• [Selected text]
☆ ☆ ☆ ☆

This topic describes how to use HTMLStream to modify the flow of an HTML page in real time.

Background

EdgeRoutine (ER) can be applied to a wide array of frontend development scenarios. Special data, such as User-Agent headers, geographic locations, and IP addresses, is sent from the edge. Therefore, you may need to modify the flow of an HTML page in real time on the edge. The traditional approach used to modify the flow of an HTML page is using regular expressions to create an ad hoc parser. However, this approach may cause errors and does not support stream processing. Open source JavaScript parsers, such as parse5 and htmlparser2, consume a large amount of memory resources and degrade system performance. To address these issues, ER provides a parser that supports stream processing on the edge. You can use this parser to modify HTML code and pages.
Note The parser is a built-in feature of ER, and is not based on web standards.

Examples

  • Scenario

    If you need to modify all the anchor tags (<a/>) in an HTML page to redirect requests to http://www.taobao.com, use the following code in ER.

  • Sample code
    addEventListener('fetch', (event) => {
      event.respondWith(handle(event));
    });
    
    async function handle(event) {
      // 1.In this example, the HTML page that you want to modify is returned. 
      const response = await fetch("http://www.example.com");
      // 2.Configure the stream processing-based parser to manage HTML content. The parser supports multiple CSS selectors.
      // Specify the method for capturing the syntax and register a callback function for rewriting. 
      const htmlStream = new HTMLStream(
        response.body, // Specify the HTML flow that you want to modify.
        [[
          "a",         // The element selector. This specifies all the anchor tags selected. 
          {  
            // Register a callback function. The Element callback function can be called in the anchor tags or in the element nodes of the Document Object Model (DOM) API. 
            // In the callback function, you can change the event object (e). 
            element: function(e) {
              // Modify the href attribute.
              e.setAttribute("href", "http://www.taobao.com");
            }
          }
        ]]);
      
      // 3.Return the modified request to the browser. HTMLStream is a readable stream. You can use HTMLStream in
      // all scenarios that support ReadableStream. 
      return new Response(htmlStream);
    }
                
  • Result analysis
    The preceding sample code shows how to modify an HTML flow in real time by using HTML stream. The following section describes how HTMLStream works:
    • The Fetch API retrieves a flow expression for the request. However, ER may not have retrieved the response body from the network layer. As a result, the frequency of garbage collection caused by data buffering is reduced.
    • HTMLStream is also a flow that supports the TransformStream operation. After HTMLStream receives a flow, HTMLStream calls the rewrite callback function to modify the specified HTML page in real time. If you need to modify an HTML page, you must acquire the raw data stream of the HTML page. You can then put the raw data stream in the HTML flow that you have created, as described in Step 2 in the preceding sample code.
      • The first parameter of HTMLStream is a stream, which represents the raw data stream of the HTML page.

☆ ☆ ☆ ☆

• [Extracted entries]
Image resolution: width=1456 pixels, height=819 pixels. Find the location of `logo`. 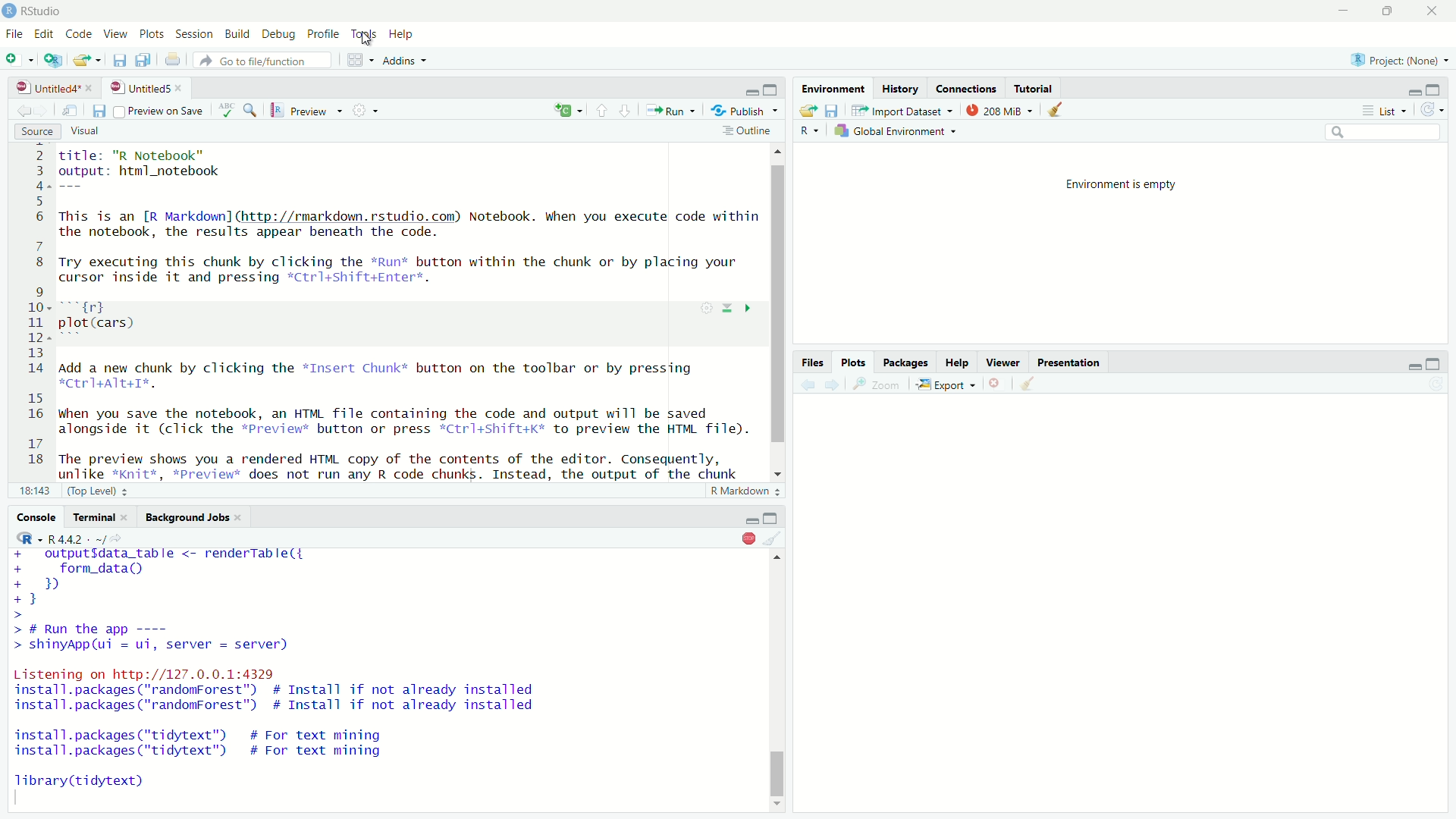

☆ ☆ ☆ ☆

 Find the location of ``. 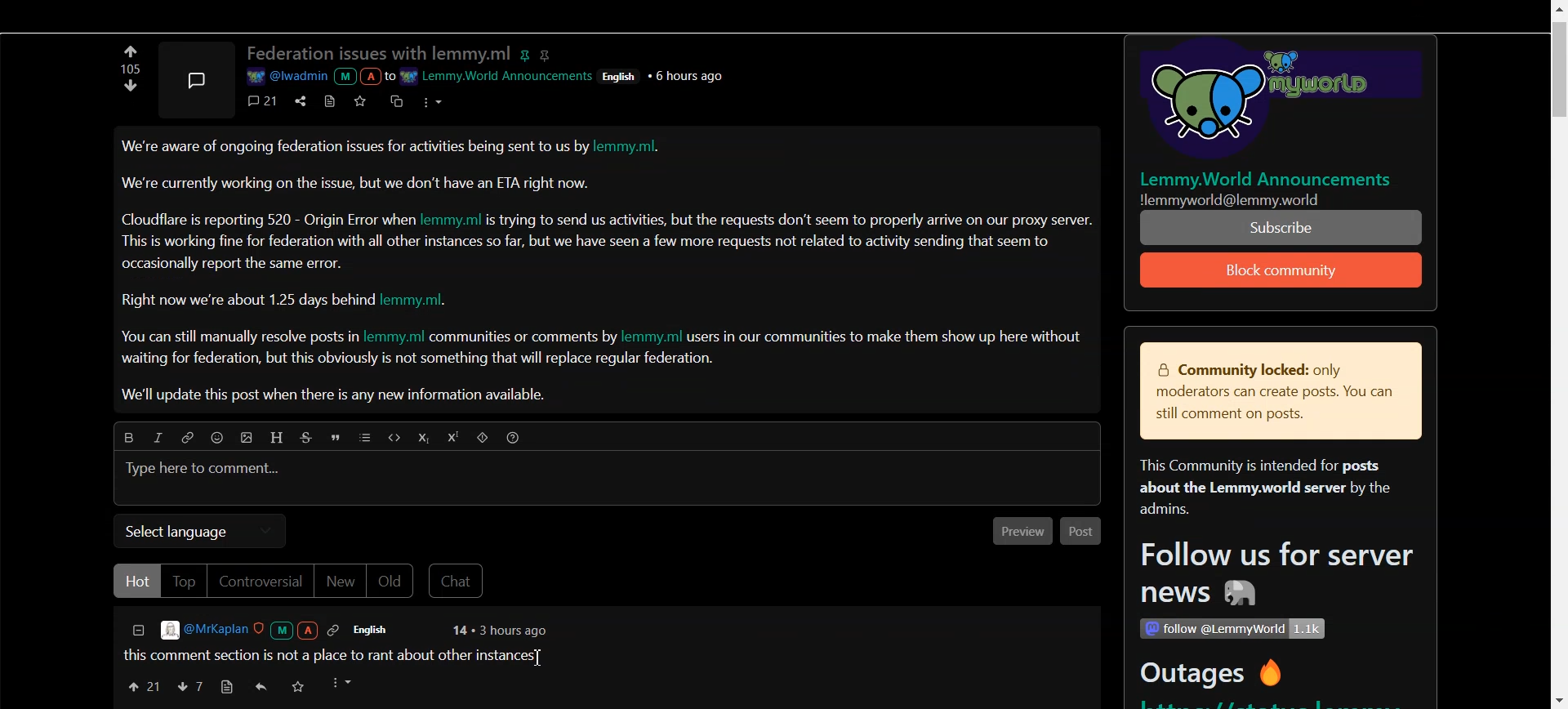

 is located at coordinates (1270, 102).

☆ ☆ ☆ ☆

• [Task prompt] Translate this sentence from the HTMLStream text above into French: "Open source JavaScript parsers, such as parse5 and htmlparser2, consume a large amount of memory resources and degrade system performance."

• [Task response] Les analyseurs JavaScript open source, tels que parse5 et htmlparser2, consomment une grande quantité de ressources mémoire et dégradent les performances du système.